The results may surprise you, as it did me. I found that although a number of places were expected to show up, the others were informative as to the demographic I need to target as a professional.

By analyzing the resulting data, you can then go to Google+ or LinkedIn and type the combined keywords into the search box and the results will show you people in or interested in those keywords in those places.

For example, I’m a professional genealogist and want to know what other genealogists are seeking, so I typed in “genealogy”, with the quotes, to find out where these potential clients will come from. I also typed in separate queries for “family history” and “ancestry” to get a larger perspective, and also to spot some outliers that others may have missed. Those results were also informative and gave me a broader base to work with.

Using LinkedIn, I was able to connect to other professionals who might want to work with me on trans-continental research projects. With Google+ I was able to connect with genealogists, both professional and hobbyist who might want to retain my professional services.

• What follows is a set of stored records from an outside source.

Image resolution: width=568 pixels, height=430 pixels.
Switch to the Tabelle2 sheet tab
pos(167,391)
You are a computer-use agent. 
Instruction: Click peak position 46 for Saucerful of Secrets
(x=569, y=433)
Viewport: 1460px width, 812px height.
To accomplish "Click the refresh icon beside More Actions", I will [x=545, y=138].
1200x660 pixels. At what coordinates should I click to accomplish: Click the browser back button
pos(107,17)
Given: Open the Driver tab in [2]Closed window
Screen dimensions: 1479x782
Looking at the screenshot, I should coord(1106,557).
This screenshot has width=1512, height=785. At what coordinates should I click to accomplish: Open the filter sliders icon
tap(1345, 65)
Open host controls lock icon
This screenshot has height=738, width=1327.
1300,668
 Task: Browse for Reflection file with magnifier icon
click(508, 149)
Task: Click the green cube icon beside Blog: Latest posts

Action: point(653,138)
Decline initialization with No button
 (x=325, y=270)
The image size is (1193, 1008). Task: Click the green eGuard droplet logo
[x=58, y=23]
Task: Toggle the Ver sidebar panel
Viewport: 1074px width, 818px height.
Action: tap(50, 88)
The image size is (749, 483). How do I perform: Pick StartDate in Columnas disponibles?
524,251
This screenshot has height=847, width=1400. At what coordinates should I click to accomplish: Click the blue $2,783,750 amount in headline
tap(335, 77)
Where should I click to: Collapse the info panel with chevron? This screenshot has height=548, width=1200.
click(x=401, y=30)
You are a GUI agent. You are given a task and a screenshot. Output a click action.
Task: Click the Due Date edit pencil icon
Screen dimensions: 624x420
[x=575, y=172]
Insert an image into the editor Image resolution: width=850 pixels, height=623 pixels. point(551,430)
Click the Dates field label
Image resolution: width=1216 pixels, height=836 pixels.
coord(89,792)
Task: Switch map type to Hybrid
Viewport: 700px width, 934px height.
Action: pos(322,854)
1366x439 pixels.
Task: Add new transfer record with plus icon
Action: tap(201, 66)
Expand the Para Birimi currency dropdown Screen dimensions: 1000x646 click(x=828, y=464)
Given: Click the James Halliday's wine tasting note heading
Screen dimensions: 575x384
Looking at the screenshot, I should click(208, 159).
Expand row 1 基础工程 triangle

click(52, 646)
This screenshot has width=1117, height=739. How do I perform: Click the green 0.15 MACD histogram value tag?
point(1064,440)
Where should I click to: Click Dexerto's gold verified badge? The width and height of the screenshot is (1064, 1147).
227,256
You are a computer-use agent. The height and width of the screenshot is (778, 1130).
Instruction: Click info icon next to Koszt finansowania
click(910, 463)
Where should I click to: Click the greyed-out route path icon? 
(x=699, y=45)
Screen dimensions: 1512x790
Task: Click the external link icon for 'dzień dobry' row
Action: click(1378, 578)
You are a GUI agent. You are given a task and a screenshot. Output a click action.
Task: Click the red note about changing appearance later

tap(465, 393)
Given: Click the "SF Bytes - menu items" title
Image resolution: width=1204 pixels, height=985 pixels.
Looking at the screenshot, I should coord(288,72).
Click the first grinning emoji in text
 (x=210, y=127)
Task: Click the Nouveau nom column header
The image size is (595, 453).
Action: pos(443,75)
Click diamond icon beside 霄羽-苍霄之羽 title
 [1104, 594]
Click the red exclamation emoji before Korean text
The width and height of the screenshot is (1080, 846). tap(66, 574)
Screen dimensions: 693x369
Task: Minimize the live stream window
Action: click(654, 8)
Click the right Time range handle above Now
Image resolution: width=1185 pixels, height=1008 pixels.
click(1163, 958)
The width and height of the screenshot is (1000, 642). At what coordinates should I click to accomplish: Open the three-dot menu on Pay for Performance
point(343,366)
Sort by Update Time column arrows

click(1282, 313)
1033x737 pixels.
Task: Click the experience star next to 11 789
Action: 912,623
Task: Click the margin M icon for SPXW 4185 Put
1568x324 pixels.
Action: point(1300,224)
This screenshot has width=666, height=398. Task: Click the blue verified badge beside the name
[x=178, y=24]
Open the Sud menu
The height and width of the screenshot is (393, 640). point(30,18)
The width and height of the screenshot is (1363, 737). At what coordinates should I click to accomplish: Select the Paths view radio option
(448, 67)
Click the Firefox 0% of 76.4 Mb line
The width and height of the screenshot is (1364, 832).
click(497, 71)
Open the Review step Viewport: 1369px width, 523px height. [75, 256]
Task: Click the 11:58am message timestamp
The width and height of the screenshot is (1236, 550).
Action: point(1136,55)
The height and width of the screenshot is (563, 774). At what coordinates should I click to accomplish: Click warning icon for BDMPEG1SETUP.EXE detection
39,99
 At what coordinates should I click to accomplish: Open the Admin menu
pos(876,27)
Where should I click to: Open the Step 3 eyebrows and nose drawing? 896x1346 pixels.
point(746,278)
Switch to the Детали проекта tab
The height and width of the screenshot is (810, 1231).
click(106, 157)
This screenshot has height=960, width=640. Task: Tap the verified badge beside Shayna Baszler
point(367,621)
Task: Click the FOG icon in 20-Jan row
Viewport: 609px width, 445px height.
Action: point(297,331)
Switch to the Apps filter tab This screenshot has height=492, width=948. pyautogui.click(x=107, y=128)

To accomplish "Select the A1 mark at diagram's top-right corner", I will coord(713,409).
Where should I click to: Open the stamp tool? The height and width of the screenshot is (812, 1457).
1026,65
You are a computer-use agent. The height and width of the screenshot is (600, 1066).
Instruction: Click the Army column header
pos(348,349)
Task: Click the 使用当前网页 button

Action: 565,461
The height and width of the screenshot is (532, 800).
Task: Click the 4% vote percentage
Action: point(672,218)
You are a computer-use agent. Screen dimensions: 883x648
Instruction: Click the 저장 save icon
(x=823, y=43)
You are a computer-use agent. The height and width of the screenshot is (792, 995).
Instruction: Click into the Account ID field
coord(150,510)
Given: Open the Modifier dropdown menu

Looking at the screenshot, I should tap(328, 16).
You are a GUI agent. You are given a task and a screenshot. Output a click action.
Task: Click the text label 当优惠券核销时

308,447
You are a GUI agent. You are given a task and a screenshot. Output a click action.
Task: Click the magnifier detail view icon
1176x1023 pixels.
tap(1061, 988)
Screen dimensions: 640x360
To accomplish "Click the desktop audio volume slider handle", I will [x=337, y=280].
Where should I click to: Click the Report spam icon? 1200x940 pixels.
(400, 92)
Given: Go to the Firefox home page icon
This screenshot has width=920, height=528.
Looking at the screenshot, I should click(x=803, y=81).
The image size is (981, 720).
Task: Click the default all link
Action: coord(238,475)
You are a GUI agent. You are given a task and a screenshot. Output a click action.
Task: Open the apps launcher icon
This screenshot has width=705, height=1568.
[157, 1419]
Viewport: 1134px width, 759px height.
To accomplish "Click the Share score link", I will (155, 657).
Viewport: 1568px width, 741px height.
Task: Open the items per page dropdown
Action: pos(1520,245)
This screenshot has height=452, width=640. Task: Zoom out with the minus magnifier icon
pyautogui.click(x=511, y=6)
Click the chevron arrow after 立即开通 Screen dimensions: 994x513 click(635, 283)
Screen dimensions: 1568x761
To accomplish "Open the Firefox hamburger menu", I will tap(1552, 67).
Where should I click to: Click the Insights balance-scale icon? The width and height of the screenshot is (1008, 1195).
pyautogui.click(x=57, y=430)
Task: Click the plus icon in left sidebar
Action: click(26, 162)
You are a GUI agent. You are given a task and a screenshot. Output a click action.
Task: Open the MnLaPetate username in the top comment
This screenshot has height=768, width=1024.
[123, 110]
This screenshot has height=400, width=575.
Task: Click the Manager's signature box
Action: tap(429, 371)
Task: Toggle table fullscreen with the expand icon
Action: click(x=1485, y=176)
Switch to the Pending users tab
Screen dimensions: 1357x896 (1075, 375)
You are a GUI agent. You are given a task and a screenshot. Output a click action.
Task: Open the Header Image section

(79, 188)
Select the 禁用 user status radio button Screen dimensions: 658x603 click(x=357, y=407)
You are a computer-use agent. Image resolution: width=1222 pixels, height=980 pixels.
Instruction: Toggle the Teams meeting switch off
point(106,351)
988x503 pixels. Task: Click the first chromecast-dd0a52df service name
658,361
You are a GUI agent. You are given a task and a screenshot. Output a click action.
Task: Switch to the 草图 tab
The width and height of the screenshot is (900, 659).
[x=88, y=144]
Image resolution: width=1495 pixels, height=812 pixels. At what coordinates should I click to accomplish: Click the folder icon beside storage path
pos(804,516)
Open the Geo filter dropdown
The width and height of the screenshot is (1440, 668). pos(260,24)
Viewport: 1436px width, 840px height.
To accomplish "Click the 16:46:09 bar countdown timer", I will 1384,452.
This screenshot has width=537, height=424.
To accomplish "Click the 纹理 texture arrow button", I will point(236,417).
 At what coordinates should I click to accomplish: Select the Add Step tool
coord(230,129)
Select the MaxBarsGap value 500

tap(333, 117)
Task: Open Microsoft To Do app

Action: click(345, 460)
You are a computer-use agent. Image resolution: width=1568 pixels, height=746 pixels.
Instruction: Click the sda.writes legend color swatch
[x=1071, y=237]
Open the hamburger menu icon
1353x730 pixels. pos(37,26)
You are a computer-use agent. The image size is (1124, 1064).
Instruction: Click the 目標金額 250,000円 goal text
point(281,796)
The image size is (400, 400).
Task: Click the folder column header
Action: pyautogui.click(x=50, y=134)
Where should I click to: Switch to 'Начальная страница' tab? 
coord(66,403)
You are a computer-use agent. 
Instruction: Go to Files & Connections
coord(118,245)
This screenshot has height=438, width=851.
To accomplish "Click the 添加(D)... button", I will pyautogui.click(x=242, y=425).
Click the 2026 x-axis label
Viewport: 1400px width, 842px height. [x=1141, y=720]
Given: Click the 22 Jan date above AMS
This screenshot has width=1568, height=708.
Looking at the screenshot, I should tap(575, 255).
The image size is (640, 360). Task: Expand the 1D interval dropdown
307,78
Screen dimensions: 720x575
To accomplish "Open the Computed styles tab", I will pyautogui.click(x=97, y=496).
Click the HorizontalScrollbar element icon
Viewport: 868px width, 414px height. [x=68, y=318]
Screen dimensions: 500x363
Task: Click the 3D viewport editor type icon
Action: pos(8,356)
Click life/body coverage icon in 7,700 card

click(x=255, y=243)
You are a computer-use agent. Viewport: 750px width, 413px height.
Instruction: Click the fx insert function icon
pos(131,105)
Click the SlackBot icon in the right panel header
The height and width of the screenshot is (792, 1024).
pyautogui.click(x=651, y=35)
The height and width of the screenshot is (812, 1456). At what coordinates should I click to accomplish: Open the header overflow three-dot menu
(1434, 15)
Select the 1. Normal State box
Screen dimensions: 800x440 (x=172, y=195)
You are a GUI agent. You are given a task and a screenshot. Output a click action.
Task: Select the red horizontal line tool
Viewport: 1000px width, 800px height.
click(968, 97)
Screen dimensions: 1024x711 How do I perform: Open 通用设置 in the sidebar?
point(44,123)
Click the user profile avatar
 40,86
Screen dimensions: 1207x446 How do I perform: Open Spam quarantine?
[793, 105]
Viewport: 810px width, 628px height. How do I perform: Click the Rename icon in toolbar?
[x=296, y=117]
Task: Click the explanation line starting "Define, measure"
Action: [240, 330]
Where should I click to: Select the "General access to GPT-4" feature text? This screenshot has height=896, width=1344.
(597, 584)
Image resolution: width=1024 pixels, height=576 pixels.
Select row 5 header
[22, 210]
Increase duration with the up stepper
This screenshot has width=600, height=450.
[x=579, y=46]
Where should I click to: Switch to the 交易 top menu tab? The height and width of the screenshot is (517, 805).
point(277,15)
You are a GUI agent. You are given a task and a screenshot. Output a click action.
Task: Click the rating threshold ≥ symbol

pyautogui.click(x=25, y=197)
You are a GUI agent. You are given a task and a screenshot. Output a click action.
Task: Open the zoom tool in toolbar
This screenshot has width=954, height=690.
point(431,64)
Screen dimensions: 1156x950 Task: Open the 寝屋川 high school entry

This form of marketing, while not the trendy organic sort, is necessary to find out where your viewers are and where your potential business is. Decision-oriented-thinking (©) like this is necessary in order to better address things such as knowing your audience and knowing what else they are interested in, the basics of good marketing.

The possibilities of finding your demographic audience for blog and website posts are also great as the numbers, although a bit general, show you details you can use in client and customer prospecting.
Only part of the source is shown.